One of the challenges with Copilot as currently implemented is that the developer has to read and comprehend the code that is synthesized in order to determine whether it works as intended. In many cases, the developer wasn't interested in the code per se, but rather the result of the code.

In Minsky's terms, does it lie within "the range of acceptable computer answers in [the programmer's] mind."

A visual representation of the result of running the code might be a more natural means to communicate Copilot's suggestions. What if Copilot presented the programmer with three different visual outputs and allowed them to choose the most correct one?

Principle #3: One rung up the ladder of abstraction

Currently, Copilot operates at the level of lines of code within a single file. But many software systems today are incredibly well-understood and could be represented by a higher-level abstraction than a file with code in it. For example, React components are remarkably consistent and have already proven to be amenable to synthesis. Also, full-stack web applications are a well-understood domain, so much so that we've had "scaffold generators" for web apps for decades.

Program synthesis could be used not only to generate lines of code, but entire sets of files representing functionality at a slightly-higher level of abstraction.

Promising Examples

Here are a few examples of suggestive interfaces and interactions.

Microsoft Power Apps Ideas

GPT-3 powering Microsoft Power Apps

Microsoft has already started down this road by integrating GPT-3 in Power Apps. They added a sidebar inside their Power Apps IDE with a plain text box. Based on what you type in the box, Power Apps generates code for you, changes the interface, and presents help articles. It infers what you are trying to accomplish from context and the request.

This video shows a bunch of examples of Power Apps Ideas in action.

Generating User Interfaces

This is mind blowing.

With GPT-3, I built a layout generator where you just describe any layout you want, and it generates the JSX code for you.

W H A T pic.twitter.com/w8JkrZO4lk
— Sharif Shameem (@sharifshameem) July 13, 2020

Sharif Shameem demonstrated a plain language interface for generating HTML layouts. He's now working on a full product to generate web applications called debuild.

Similar to the Power Apps interface, Sharif used a simple text box to communicate with GPT-3. The generated layout shows both code for the layout and a live preview.

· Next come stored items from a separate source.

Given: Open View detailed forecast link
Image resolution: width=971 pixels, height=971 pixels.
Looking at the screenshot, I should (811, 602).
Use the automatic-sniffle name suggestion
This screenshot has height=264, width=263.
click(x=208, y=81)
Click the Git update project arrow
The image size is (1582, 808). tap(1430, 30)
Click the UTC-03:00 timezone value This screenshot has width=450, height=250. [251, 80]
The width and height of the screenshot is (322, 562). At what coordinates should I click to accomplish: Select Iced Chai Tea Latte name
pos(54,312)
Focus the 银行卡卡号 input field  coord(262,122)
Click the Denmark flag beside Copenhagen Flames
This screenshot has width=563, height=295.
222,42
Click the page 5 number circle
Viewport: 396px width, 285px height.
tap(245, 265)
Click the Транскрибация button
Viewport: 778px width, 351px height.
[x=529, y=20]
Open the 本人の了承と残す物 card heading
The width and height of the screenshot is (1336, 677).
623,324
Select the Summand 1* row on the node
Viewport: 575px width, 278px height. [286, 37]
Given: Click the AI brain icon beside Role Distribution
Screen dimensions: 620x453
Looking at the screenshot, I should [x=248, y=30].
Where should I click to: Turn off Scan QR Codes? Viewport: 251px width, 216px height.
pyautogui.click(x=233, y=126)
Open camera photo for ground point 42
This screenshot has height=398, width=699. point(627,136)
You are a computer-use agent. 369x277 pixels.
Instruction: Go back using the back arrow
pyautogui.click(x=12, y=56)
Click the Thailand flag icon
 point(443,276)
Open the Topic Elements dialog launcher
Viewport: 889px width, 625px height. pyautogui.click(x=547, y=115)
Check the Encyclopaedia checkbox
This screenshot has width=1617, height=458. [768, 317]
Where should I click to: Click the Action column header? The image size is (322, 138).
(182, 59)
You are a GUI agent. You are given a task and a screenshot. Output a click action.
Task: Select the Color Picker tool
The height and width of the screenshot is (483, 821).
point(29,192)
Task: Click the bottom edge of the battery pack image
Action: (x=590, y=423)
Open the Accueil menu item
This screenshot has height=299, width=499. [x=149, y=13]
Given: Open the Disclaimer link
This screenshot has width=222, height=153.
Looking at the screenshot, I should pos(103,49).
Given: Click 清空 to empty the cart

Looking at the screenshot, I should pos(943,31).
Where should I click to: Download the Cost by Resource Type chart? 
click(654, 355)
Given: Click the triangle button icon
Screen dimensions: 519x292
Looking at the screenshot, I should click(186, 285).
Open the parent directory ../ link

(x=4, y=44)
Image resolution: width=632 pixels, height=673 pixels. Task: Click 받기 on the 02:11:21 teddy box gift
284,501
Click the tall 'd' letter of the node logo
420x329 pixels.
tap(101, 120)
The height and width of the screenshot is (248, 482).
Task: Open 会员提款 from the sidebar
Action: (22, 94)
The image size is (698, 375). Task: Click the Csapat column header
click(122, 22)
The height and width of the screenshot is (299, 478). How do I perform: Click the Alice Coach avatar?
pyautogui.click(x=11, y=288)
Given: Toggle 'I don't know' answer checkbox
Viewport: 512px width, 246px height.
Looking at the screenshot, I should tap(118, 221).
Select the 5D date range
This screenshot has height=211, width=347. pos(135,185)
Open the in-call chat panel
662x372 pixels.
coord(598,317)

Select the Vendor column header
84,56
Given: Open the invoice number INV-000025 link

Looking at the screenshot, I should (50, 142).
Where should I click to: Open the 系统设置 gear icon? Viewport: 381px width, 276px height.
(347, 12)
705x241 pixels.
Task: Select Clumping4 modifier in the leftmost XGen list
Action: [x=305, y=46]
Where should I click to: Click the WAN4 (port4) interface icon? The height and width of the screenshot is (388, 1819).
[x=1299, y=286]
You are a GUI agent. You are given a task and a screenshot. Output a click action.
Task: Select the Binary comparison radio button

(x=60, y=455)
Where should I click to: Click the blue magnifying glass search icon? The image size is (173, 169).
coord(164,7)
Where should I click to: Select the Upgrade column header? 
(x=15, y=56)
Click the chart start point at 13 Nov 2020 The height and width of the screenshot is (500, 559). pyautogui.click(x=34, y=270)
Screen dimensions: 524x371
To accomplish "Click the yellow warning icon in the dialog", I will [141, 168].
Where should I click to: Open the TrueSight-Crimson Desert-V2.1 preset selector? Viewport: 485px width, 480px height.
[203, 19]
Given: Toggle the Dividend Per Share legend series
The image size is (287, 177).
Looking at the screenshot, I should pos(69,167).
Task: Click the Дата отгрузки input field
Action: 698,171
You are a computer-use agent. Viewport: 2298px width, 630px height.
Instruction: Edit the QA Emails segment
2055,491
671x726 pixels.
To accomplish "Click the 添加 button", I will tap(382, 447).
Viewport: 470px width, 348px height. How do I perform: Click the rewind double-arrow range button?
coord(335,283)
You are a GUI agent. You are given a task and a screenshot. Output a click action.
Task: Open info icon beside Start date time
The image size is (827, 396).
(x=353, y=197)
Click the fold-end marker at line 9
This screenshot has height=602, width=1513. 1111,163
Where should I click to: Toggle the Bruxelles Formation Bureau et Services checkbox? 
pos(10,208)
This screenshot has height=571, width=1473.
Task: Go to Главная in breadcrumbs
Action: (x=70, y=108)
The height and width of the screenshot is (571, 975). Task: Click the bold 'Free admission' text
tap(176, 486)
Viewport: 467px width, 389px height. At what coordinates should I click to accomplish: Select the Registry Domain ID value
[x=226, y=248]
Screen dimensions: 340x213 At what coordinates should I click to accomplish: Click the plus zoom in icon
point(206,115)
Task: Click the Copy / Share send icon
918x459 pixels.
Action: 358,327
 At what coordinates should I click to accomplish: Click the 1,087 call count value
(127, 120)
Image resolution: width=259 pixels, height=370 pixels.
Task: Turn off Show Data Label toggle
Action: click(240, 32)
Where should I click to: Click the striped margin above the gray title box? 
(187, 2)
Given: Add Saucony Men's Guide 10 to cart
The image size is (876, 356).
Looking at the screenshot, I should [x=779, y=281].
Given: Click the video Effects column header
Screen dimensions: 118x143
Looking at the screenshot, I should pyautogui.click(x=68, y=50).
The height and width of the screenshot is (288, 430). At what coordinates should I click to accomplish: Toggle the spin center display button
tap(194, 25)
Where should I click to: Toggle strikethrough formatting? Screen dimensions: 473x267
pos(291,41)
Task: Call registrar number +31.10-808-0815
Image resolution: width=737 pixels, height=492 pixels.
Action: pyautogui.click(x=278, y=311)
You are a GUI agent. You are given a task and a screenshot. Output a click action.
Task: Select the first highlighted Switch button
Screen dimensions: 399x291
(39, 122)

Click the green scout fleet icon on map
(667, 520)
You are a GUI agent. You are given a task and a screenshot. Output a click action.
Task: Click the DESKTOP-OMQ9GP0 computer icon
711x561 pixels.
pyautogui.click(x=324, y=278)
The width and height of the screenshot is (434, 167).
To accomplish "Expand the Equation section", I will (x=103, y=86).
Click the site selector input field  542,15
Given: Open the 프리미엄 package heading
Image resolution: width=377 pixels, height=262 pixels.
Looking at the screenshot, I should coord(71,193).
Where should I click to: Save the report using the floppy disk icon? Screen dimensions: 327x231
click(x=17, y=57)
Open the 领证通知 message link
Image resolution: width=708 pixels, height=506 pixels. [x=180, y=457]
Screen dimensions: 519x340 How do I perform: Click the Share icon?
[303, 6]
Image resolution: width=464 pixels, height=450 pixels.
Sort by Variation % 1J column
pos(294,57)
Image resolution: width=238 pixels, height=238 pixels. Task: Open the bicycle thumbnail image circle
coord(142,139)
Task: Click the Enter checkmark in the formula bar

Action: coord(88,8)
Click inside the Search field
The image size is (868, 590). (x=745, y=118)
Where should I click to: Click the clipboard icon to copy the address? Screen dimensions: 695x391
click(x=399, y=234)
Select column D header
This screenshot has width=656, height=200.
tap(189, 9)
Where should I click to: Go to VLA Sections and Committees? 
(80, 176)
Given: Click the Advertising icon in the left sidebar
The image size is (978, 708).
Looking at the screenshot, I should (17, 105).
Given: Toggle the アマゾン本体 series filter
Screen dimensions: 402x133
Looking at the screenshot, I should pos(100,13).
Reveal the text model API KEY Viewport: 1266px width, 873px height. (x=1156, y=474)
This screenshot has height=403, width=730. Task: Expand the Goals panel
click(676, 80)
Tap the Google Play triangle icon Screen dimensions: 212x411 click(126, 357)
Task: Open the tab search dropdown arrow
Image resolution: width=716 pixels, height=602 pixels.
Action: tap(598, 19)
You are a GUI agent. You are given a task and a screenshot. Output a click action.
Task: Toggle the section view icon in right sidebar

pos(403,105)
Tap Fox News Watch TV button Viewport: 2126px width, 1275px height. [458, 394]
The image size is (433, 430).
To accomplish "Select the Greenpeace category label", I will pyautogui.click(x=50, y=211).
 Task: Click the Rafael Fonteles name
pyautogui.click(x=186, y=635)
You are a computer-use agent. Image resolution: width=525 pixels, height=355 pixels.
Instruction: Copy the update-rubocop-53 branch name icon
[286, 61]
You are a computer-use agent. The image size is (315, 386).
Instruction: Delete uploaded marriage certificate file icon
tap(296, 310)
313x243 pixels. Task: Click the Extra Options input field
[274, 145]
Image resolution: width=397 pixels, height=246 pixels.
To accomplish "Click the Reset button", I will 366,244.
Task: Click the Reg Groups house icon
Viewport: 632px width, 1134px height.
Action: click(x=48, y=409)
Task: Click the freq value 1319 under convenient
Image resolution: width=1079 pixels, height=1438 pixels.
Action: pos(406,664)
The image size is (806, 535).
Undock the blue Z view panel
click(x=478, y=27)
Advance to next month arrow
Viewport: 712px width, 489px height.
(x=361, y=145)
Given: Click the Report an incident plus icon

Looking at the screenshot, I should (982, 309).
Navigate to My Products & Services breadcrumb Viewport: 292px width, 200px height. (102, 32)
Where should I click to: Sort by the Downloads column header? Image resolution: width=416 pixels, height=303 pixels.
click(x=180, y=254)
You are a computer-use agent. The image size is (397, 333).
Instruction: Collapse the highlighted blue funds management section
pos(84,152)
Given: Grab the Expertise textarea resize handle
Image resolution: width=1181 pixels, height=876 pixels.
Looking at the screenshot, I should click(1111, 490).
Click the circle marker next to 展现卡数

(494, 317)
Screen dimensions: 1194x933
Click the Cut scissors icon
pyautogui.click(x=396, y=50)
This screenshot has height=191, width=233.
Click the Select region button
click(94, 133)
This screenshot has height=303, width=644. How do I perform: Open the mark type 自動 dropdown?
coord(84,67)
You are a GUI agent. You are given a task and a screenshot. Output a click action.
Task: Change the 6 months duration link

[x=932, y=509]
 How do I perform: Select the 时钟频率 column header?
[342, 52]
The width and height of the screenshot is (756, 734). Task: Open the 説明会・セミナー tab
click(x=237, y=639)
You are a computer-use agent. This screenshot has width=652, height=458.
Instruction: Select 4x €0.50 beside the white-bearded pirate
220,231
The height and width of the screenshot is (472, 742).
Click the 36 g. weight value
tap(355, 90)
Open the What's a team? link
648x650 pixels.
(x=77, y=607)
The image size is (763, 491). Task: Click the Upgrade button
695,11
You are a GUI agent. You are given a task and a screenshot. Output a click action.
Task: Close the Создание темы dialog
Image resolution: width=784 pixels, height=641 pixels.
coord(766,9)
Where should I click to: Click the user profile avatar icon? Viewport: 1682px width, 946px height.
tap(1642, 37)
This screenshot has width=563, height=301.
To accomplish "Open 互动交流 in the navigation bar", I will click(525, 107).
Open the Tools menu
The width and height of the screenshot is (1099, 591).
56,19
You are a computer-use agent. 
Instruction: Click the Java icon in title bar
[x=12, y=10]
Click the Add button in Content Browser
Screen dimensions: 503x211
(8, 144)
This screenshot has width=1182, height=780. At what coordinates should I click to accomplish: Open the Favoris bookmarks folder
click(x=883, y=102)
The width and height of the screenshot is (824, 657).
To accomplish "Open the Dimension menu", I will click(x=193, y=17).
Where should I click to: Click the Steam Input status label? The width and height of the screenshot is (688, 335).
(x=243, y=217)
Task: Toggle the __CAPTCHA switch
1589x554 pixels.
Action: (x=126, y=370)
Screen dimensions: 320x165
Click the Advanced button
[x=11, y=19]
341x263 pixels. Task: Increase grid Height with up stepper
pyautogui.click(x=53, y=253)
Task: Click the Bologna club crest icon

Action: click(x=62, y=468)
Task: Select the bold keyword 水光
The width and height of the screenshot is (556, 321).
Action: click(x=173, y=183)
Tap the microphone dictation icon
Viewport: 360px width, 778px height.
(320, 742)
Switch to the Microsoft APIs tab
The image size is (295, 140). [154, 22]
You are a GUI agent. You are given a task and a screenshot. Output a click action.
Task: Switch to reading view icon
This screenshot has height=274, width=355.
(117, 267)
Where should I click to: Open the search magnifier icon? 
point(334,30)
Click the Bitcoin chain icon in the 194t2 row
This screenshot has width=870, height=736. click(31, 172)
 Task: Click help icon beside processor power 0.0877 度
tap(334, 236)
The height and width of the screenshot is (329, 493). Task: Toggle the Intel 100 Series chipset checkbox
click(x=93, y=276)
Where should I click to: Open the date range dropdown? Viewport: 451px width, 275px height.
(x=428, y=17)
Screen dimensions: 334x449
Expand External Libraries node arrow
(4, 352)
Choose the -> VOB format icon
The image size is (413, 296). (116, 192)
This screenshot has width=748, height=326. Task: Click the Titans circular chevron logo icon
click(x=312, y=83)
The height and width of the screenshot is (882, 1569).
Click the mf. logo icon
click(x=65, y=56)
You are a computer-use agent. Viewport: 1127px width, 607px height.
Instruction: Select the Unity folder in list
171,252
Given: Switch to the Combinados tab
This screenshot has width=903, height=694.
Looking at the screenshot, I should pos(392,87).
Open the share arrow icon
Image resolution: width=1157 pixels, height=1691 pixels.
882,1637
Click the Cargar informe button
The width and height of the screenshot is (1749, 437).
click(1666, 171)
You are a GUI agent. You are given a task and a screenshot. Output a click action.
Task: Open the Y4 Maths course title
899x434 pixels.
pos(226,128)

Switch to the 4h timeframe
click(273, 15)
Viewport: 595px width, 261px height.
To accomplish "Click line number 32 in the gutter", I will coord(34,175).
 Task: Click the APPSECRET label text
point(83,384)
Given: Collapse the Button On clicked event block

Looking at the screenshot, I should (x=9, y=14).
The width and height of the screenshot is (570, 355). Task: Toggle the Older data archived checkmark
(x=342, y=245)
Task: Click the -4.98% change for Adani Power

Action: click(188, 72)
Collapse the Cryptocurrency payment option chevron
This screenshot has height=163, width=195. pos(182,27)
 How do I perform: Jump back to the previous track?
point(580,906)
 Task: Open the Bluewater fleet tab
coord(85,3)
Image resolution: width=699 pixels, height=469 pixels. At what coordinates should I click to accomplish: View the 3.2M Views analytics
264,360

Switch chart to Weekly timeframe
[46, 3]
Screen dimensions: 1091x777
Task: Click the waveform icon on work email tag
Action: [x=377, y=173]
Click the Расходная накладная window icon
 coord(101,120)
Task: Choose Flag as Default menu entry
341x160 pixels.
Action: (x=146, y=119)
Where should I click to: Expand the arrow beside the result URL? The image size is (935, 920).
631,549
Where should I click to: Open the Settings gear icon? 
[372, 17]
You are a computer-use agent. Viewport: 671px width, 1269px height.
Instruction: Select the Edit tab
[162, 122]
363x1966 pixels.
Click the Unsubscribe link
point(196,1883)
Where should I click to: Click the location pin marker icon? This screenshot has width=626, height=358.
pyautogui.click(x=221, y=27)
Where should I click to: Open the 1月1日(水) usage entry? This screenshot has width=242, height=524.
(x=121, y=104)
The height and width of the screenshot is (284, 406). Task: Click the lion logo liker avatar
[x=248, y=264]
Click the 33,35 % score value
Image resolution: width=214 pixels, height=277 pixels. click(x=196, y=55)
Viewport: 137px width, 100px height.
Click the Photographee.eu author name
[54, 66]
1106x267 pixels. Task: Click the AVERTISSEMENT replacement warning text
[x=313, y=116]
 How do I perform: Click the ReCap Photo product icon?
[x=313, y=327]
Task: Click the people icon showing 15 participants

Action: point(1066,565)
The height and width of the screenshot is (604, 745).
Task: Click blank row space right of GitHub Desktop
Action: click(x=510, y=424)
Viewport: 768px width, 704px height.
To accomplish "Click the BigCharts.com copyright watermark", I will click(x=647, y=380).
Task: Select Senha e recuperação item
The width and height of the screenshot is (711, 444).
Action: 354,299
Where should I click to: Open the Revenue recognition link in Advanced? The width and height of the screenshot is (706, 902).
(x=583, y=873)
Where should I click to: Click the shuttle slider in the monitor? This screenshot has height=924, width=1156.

Notice towards the middle of the video, Sharif corrects a broken layout by quickly editing the code. As move "up the ladder of abstraction", I believe it would be a mistake to completely hide the code. There will be times where the easiest way to say "not like that; like this" is by direct manipulation.

Chris Granger's Experimental Interface

A first peek at something new we're working on.

What if programs spoke *our* language? pic.twitter.com/019cblQ33f
— Chris Granger (@ibdknox) November 17, 2020

Chris Granger of LightTable and EVE has been experimenting with an interface for programming using natural language. Make sure to click through and read the whole thread; there are other intriguing glimpses.

Notably, they are not using machine learning with their approach, but rather writing a new programming language that uses plain English to write programs. Differences aside, I find the interface suggestive of what a conversation could look like, as well as how to visualize the output of the program.

Copilot is a phenomenal achievement and a meaningful step forward in the history of programming. With this fresh vision of what is possible with program synthesis, I hope we envision bold new interfaces that move programming from dictation to conversation.

One final note: for those of you wondering whether program synthesis means programmers will lose their jobs, Minsky had this to say:

Remember, I'm not saying that programming is an easy way to express poorly defined ideas! To take advantage of the unsurpassed flexibility of this medium requires tremendous skill–technical, intellectual, and esthetic. To constrain the behavior of a program precisely to a range may be very hard, just as a writer will need some skill to express just a certain degree of ambiguity.